### 課題
本文によると、発光部が二つあり、キャッチライトとバウンスライトを一台で同時にこなせるクリップオンストロボを出しているのは、どの国のどのメーカーか。

### 本文
═══

例え銀塩がなくなっても、フォトグラフという情報伝達術がなくなることはない。そこで思うのは、「写真」から「光画」へ、という転換だ。かつて、フォトグラフには光画という訳もあった。私には、時として写真よりむしろ、このほうが相応しいように思える。ライティング、そしてフォトグラフにある光 ─ それこそ…
この映像・画像の分野で最も大事な技の対象の一つなのだし、銀塩がCCDやCMOSに変わっても変わらない、フォトグラフの根幹なのだ。

日本では、この「光」という要素が忘れられてるように感じる。例えば、アマチュア対象の写真店の店頭に、クリップオンのストロボはあってもパラソルやディフューザーが置かれていないことにも、その証を見ることができる。アメリカで、ちょっと凝った写真店に必ずライティング機材が並んでいるのを見ると、明かりを工夫することが写真撮影の第一歩なのに、日本では、それが忘れ去られている気がしてしまう。製品が全くないわけではない。Kenkoのカタログなど見ていても、あれこれと工夫のできる道具が一杯掲載されている。ただ、悔しいことに、それらは店頭には、滅多にない。プロだけがライティングを操っていれば良いのだろうか。「手品のタネは非売品」ということなのか。

百歩譲って、それが専門技術・知識を要するライティング機材ではなく、ただのクリップオンストロボだったらどうだろうか。キャッチライトとバウンスライトを一台のクリップオンストロボで同時にこなせる、発光部が二つあるのはドイツのMets(日本ではマミヤOP扱い)。メカブリッツは10年以上愛用しているが、上下左右どちらにもバウンスするように動かせて、なおかつ発光部が二つあるなどというストロボは未だ、他に類がない。イギリスのベッカムデジタルはユニークな面光源ストロボを、これまた手軽なクリップオンストロボとして製造販売しているが、これも然り。一方、それらのように光を工夫するような製品は、日本製では見当たらない。ひたすら強い明かりを当ててやれば良いとでも思っているかのように、ガイドナンバーだけが大きくなって、クリップオンストロボでもGN50を上回るが、バウンスができても、クビは一方にしか振れないものが多い。また、面光源化するアクセサリはあるけれど、最初から面光源を考慮したような、美しい写真を得るための工夫のある製品ではない。つまり、光で写すのだ、という最初のとっかかりのところの意気込みが今ひとつ薄いように感じる。

═══

(データセットに収められた項目)
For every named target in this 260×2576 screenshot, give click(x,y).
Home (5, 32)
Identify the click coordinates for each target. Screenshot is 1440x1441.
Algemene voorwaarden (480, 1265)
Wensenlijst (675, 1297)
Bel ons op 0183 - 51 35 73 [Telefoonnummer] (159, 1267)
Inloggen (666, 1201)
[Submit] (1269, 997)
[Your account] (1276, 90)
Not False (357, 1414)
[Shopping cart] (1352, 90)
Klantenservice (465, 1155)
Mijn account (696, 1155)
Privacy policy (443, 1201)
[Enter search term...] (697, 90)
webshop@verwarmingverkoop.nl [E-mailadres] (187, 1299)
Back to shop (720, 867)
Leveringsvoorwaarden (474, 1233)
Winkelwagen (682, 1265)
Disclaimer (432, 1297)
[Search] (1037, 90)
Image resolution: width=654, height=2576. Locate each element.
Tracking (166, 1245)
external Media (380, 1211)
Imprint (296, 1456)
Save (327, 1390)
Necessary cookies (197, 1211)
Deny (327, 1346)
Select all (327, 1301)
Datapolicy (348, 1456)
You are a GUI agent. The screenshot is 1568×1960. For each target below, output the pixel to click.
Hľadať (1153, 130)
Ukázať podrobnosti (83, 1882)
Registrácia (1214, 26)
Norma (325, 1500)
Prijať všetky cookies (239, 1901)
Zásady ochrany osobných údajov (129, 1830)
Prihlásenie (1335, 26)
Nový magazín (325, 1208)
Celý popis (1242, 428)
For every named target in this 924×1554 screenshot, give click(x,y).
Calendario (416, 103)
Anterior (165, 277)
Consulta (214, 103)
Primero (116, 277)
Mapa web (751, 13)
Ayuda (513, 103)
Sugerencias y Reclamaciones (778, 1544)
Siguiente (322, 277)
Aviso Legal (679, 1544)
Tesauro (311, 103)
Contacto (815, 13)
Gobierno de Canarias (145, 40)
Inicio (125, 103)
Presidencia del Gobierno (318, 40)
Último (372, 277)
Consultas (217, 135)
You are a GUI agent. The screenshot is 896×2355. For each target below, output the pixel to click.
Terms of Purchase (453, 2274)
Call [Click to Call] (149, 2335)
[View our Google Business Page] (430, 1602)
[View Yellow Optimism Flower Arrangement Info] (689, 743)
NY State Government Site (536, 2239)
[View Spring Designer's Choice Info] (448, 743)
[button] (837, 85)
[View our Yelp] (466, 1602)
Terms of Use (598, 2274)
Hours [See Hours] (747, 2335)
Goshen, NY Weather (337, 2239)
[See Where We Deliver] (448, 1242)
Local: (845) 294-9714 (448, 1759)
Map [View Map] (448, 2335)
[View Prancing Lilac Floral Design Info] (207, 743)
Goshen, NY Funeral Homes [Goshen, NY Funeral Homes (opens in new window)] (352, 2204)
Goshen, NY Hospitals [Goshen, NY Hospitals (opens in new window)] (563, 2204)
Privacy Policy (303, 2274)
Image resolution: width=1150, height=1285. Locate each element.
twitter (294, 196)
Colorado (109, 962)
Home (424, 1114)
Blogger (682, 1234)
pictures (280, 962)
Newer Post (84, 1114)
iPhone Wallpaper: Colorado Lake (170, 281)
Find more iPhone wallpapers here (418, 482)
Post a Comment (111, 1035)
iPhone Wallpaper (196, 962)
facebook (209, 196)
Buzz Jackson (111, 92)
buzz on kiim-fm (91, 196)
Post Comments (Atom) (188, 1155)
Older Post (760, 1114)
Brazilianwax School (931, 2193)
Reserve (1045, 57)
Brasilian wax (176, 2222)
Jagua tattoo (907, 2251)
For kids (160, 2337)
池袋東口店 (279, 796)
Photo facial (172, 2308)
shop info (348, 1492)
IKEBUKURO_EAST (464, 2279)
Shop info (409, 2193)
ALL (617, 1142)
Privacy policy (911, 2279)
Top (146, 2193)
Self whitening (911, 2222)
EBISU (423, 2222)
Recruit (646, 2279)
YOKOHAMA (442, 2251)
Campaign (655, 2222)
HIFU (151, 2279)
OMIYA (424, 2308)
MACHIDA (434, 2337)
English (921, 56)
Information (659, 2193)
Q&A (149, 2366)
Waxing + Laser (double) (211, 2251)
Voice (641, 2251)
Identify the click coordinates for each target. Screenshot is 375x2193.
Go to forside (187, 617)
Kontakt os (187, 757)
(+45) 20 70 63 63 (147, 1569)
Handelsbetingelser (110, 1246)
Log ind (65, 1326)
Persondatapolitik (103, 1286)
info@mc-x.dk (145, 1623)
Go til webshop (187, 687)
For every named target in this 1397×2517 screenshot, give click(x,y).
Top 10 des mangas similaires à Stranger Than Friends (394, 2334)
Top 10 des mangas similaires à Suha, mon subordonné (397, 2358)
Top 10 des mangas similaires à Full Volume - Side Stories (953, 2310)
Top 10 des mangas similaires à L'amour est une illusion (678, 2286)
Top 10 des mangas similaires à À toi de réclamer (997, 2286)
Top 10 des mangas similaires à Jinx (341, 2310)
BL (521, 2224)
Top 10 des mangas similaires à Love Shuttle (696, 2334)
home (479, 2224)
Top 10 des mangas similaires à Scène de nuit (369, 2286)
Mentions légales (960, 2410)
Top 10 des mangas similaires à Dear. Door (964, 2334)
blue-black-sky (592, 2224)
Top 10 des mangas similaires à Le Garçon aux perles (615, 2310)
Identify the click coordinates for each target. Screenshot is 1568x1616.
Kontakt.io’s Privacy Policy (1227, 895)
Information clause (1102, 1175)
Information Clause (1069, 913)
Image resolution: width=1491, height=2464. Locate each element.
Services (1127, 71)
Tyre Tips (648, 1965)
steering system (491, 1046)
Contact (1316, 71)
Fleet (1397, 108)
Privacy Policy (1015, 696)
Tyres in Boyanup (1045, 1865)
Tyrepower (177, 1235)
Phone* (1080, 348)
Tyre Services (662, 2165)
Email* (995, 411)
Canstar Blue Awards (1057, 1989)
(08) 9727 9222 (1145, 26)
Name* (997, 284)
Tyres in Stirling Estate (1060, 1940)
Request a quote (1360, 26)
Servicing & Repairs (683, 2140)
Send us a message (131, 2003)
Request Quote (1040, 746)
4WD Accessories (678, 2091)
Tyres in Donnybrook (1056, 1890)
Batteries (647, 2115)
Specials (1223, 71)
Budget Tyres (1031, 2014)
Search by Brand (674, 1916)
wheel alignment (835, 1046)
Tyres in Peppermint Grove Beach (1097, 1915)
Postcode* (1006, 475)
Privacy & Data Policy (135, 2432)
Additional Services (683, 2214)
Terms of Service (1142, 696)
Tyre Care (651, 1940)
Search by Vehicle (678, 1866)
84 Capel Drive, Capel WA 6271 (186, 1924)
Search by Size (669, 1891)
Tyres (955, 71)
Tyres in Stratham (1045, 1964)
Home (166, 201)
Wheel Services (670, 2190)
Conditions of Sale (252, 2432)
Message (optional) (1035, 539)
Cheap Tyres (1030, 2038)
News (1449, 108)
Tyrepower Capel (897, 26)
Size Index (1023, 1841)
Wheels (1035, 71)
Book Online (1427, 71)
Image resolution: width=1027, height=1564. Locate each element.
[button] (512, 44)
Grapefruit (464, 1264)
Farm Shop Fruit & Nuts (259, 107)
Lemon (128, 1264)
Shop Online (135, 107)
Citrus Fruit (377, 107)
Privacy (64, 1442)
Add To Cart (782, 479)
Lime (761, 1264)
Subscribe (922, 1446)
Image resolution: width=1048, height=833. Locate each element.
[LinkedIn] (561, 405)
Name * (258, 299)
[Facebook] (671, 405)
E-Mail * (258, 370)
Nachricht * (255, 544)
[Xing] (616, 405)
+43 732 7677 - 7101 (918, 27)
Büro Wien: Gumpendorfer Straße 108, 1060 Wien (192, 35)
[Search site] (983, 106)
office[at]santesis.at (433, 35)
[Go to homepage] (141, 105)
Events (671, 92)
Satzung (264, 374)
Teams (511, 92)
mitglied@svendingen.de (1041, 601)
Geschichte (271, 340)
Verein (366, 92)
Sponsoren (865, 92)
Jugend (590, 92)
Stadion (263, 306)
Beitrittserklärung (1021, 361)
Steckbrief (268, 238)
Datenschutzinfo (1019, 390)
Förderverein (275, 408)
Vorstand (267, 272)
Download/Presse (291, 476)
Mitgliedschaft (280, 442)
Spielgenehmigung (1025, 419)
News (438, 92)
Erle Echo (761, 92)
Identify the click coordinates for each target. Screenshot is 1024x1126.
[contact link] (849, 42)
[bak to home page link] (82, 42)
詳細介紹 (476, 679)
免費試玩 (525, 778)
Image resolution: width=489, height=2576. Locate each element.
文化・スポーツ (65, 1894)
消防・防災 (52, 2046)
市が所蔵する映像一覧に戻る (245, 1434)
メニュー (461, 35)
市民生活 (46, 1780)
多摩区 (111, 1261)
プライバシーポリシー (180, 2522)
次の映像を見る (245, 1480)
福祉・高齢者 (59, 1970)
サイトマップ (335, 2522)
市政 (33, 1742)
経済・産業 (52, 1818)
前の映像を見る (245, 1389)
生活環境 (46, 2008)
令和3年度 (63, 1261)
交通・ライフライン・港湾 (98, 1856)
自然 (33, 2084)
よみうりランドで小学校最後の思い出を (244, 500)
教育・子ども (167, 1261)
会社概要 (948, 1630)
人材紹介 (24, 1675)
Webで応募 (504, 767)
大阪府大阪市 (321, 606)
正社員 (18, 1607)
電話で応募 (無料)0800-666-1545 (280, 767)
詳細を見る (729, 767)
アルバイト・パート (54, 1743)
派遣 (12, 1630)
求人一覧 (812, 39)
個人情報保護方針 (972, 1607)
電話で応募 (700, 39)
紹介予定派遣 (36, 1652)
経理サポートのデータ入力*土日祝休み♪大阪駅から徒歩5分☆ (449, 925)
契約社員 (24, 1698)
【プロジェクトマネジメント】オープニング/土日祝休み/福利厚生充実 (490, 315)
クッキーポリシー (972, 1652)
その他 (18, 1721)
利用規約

═══

### 解答
ドイツのMetsである。